Collected data entries
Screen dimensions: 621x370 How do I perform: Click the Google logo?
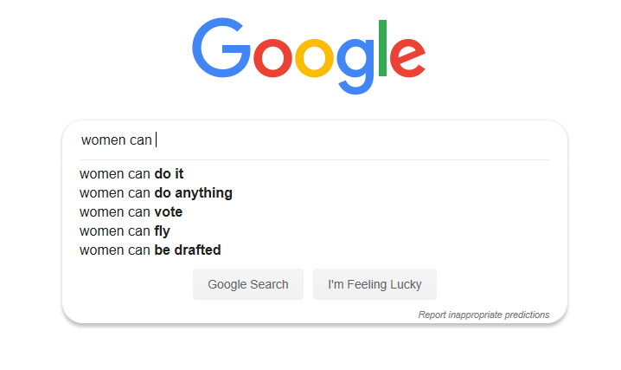pos(309,56)
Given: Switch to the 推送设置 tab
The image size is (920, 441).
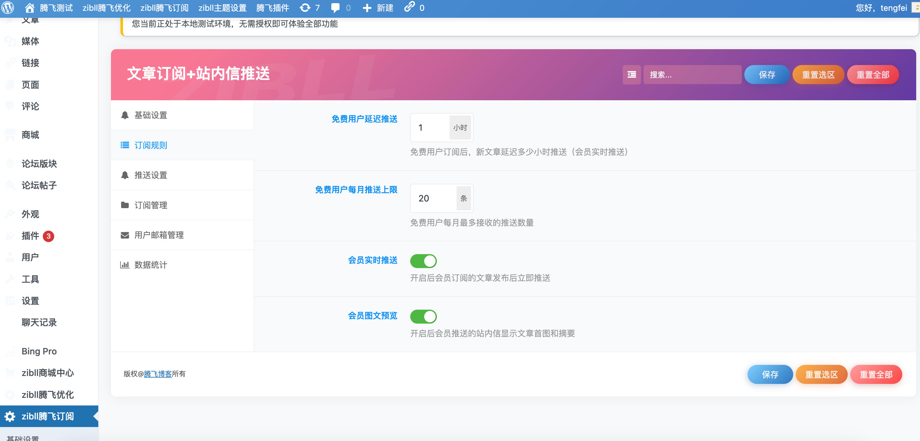Looking at the screenshot, I should point(150,175).
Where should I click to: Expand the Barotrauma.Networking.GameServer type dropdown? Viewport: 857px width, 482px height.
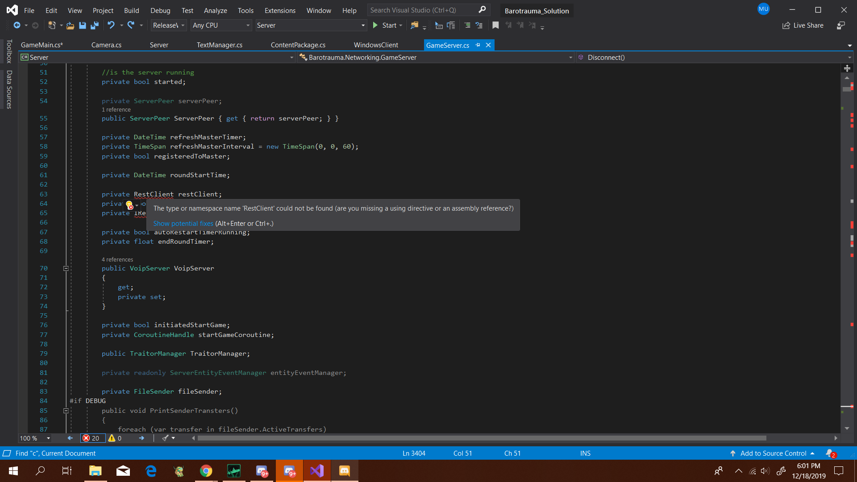pyautogui.click(x=571, y=57)
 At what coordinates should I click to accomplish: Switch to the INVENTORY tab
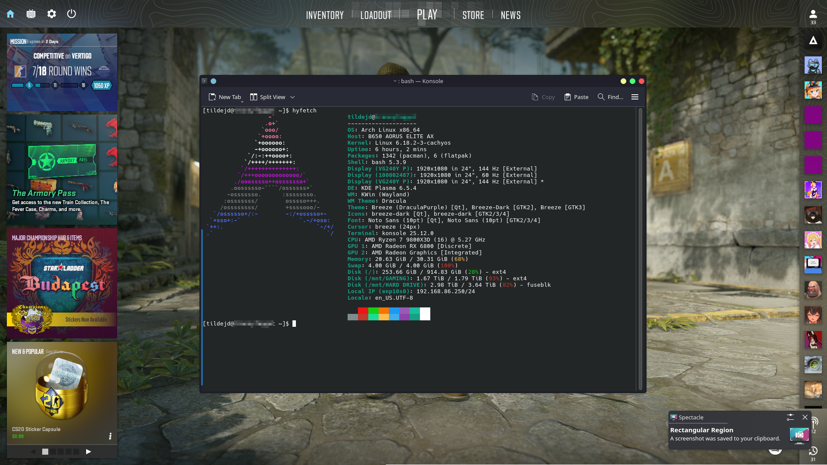click(325, 16)
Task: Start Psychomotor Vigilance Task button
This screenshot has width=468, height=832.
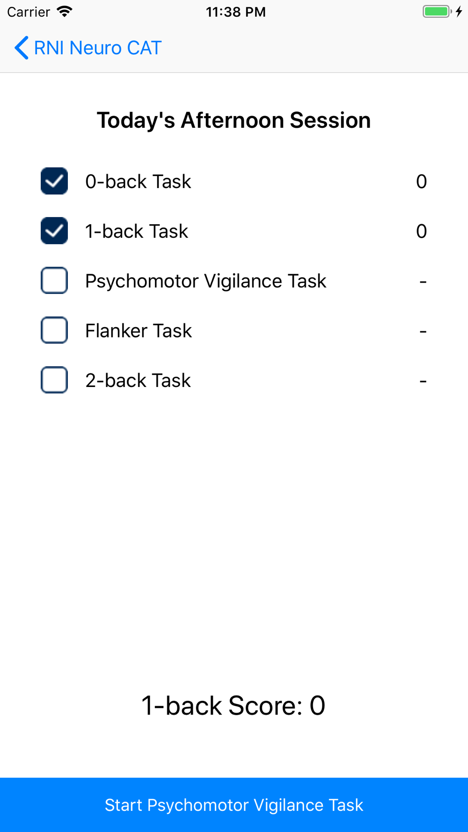Action: point(234,805)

Written problem
Recast the listing as a numbered list, from the line containing "Where should I" through the end of the listing, both ends included, with blank lines dropped. Leave the pictures out of your answer.

Exercise response
1. Where should I click to: Expand the Barotrauma.Networking.GameServer type dropdown? Viewport: 857px width, 482px height.
2. pyautogui.click(x=571, y=57)
3.  At what coordinates should I click to accomplish: Switch to the INVENTORY tab
4. click(325, 16)
5. Task: Start Psychomotor Vigilance Task button
6. This screenshot has width=468, height=832.
7. Action: point(234,805)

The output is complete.